▼

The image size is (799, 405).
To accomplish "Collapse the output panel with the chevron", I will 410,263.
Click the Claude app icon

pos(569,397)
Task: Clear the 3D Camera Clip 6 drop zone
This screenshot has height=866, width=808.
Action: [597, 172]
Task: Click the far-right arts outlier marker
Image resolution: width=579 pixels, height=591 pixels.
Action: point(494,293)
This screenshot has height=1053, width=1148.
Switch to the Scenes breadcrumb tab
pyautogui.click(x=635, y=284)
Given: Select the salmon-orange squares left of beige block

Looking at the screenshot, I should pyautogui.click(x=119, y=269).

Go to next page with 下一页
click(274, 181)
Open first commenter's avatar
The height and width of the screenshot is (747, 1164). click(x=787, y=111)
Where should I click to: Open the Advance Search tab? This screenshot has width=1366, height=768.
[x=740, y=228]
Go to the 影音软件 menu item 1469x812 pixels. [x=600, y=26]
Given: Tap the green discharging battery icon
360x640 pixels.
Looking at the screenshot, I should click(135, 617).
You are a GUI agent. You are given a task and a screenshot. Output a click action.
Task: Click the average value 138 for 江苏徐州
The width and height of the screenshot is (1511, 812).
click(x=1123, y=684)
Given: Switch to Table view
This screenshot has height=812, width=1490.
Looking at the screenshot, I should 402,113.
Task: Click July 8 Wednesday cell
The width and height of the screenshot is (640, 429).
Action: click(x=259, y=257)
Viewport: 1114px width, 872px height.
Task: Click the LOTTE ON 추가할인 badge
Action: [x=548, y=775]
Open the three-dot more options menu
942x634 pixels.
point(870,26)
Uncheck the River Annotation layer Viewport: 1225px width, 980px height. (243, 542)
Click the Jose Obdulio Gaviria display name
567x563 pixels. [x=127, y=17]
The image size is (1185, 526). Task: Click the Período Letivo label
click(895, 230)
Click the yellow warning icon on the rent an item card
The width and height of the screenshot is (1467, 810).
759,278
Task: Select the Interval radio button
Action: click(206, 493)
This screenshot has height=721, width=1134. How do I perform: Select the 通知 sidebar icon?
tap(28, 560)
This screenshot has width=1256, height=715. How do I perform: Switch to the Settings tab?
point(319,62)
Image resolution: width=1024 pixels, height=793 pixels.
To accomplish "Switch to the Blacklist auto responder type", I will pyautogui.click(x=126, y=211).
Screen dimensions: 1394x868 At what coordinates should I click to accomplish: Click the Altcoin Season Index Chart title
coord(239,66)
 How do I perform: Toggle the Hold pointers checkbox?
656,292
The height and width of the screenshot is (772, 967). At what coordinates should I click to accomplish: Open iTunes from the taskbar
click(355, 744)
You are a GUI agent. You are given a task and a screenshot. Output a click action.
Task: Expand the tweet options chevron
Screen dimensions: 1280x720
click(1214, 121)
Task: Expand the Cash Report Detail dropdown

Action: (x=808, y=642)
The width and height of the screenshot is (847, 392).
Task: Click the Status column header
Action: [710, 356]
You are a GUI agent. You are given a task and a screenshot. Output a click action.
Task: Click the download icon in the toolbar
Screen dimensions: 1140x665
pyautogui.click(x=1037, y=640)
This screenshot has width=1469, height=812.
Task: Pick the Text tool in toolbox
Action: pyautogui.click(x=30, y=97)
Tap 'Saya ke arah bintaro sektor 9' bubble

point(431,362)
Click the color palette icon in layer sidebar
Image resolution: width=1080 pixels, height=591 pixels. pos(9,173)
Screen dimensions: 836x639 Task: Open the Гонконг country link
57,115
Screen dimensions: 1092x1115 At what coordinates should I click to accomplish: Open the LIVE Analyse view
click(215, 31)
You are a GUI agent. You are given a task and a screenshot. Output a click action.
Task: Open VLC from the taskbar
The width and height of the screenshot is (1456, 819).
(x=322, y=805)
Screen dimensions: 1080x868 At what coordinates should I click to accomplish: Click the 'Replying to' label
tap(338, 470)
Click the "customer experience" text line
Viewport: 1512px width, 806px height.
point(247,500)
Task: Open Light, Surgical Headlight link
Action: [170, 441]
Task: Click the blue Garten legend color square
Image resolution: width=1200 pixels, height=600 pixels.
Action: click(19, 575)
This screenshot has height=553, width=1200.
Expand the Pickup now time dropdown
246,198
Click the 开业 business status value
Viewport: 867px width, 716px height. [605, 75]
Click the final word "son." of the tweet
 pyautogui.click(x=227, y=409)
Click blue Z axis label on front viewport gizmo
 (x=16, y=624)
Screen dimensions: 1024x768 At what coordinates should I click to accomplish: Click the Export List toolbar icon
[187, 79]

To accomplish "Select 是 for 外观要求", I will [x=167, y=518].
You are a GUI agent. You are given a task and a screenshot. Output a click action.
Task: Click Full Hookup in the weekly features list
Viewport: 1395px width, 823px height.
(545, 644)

▲

### Your task
Which lines run from the one with "Click blue Z" through the end of the listing above? Restate them word for word, with nothing else.

### Result
Click blue Z axis label on front viewport gizmo
 (x=16, y=624)
Screen dimensions: 1024x768 At what coordinates should I click to accomplish: Click the Export List toolbar icon
[187, 79]

To accomplish "Select 是 for 外观要求", I will [x=167, y=518].
You are a GUI agent. You are given a task and a screenshot. Output a click action.
Task: Click Full Hookup in the weekly features list
Viewport: 1395px width, 823px height.
(545, 644)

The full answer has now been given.